> _Work instruction_: Leaving out the pictures, retype exactly the lines from the one holding "At what coordinates should I click to accomplish: Select" through the end of the material.

•••

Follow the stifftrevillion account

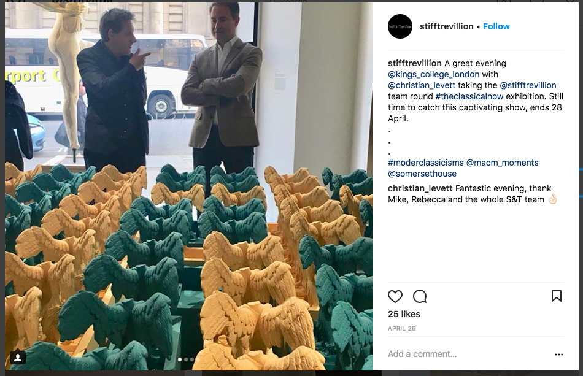pos(496,26)
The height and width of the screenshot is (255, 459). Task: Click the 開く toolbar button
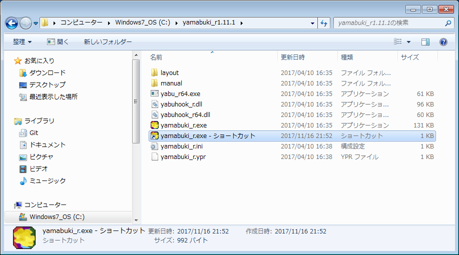[58, 42]
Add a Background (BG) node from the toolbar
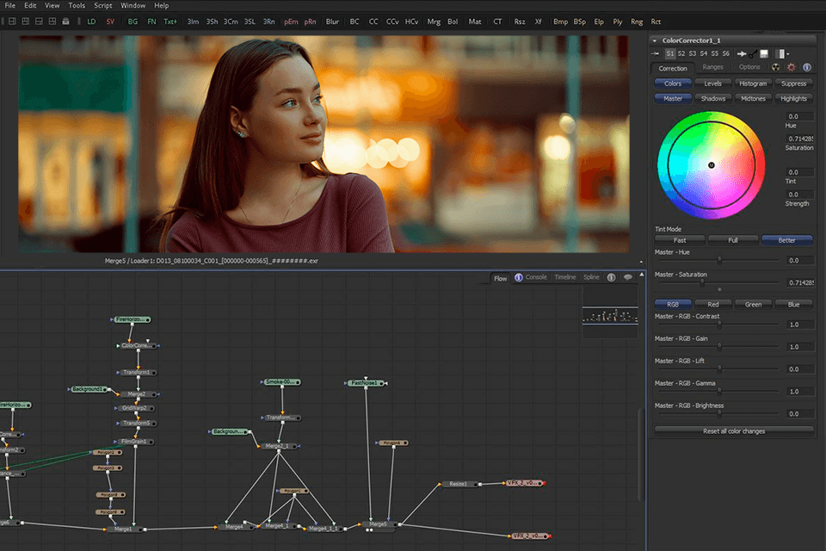Image resolution: width=826 pixels, height=551 pixels. point(133,21)
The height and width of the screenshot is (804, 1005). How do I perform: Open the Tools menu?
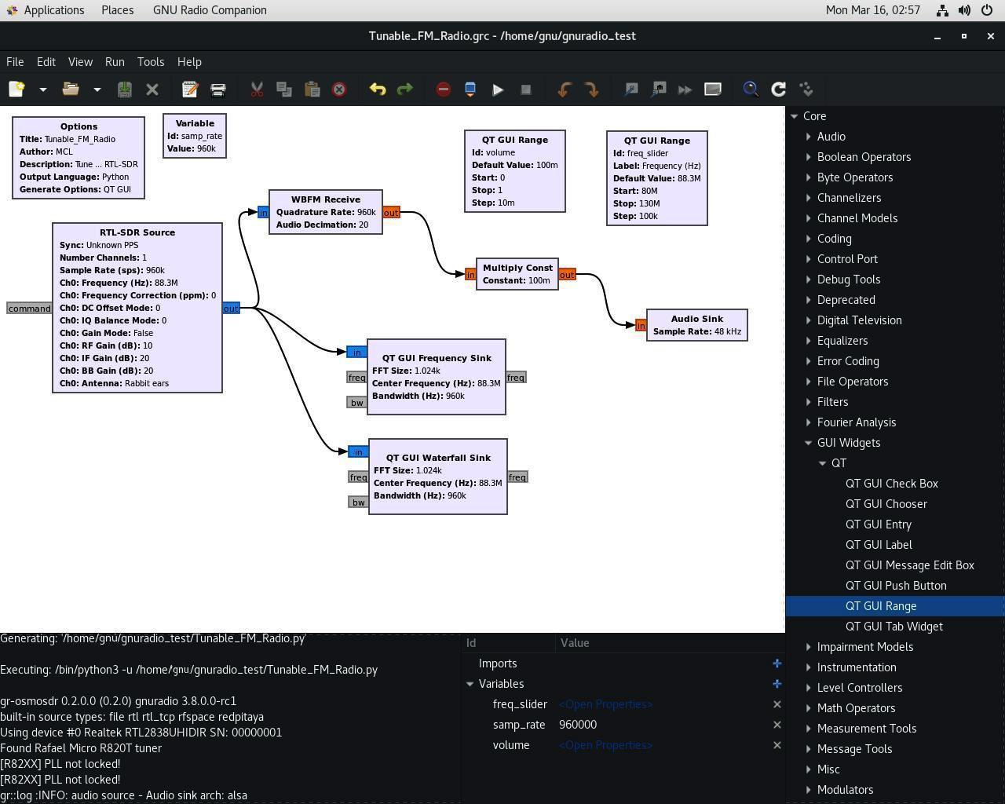coord(150,62)
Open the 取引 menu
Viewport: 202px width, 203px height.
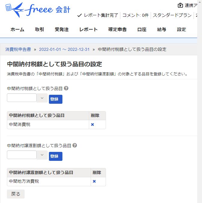(39, 29)
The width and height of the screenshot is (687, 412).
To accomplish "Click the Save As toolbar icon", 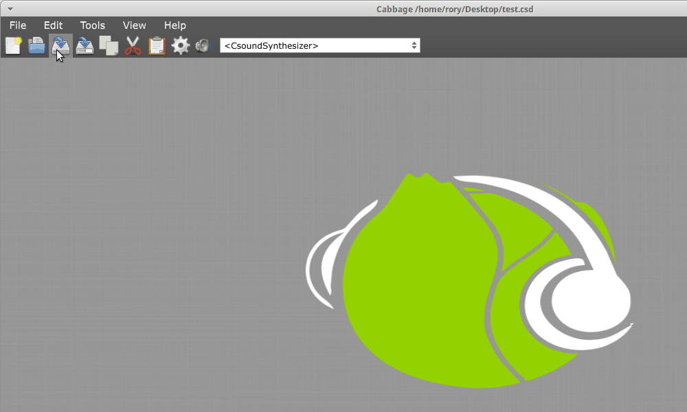I will pyautogui.click(x=85, y=46).
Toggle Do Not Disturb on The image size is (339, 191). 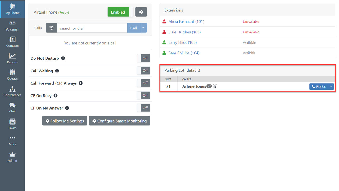143,58
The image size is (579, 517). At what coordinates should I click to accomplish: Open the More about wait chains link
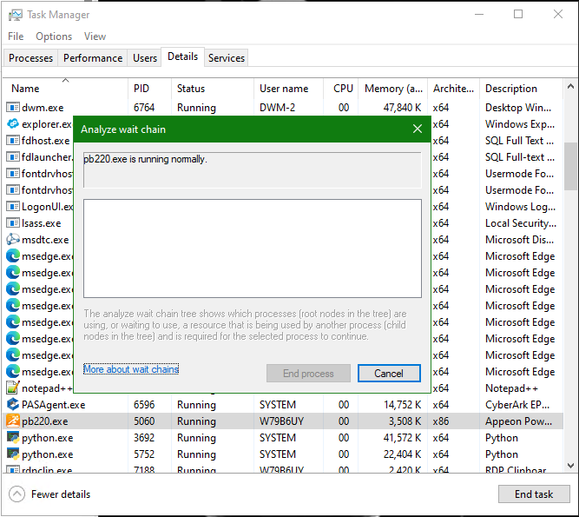click(x=131, y=369)
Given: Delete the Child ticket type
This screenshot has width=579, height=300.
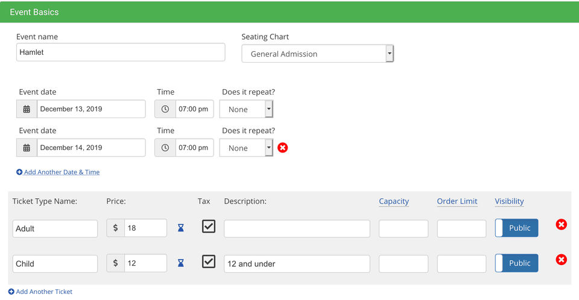Looking at the screenshot, I should 561,260.
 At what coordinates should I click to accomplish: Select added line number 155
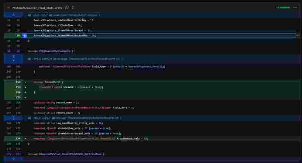click(18, 97)
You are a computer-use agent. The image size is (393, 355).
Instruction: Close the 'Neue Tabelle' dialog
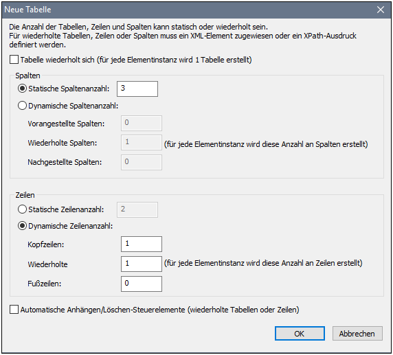pos(381,10)
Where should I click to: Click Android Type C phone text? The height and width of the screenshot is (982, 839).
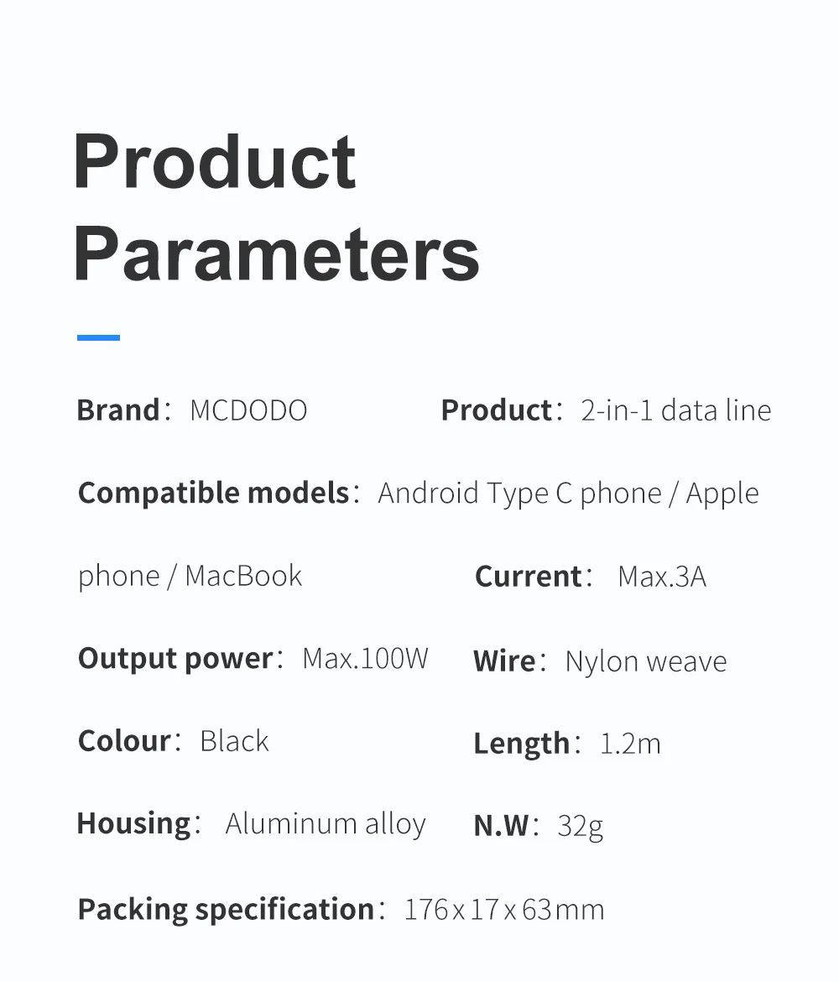[519, 494]
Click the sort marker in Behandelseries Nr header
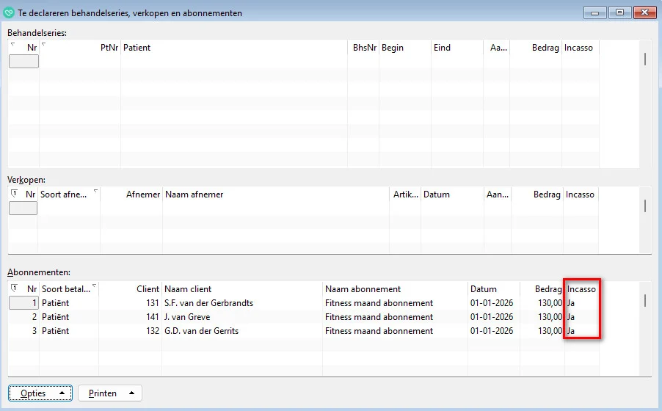The height and width of the screenshot is (411, 662). (12, 45)
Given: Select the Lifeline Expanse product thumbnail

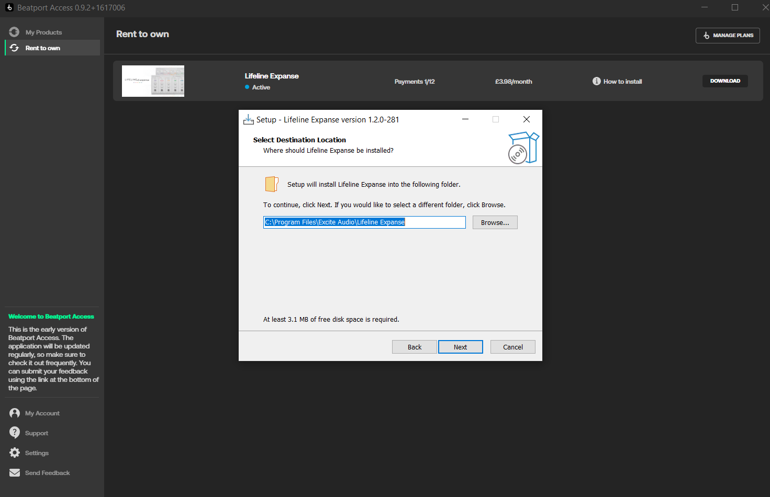Looking at the screenshot, I should [153, 81].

•••

> _Expected output_:
 At what coordinates should I click to accomplish: Select added line number 155
click(18, 97)
You are a computer-use agent. The image size is (393, 355).
Instruction: Close the 'Neue Tabelle' dialog
pos(381,10)
Where should I click to: Click Android Type C phone text? The height and width of the screenshot is (982, 839).
[519, 494]
Click the sort marker in Behandelseries Nr header
The height and width of the screenshot is (411, 662). (12, 45)
Given: Select the Lifeline Expanse product thumbnail

Looking at the screenshot, I should [153, 81].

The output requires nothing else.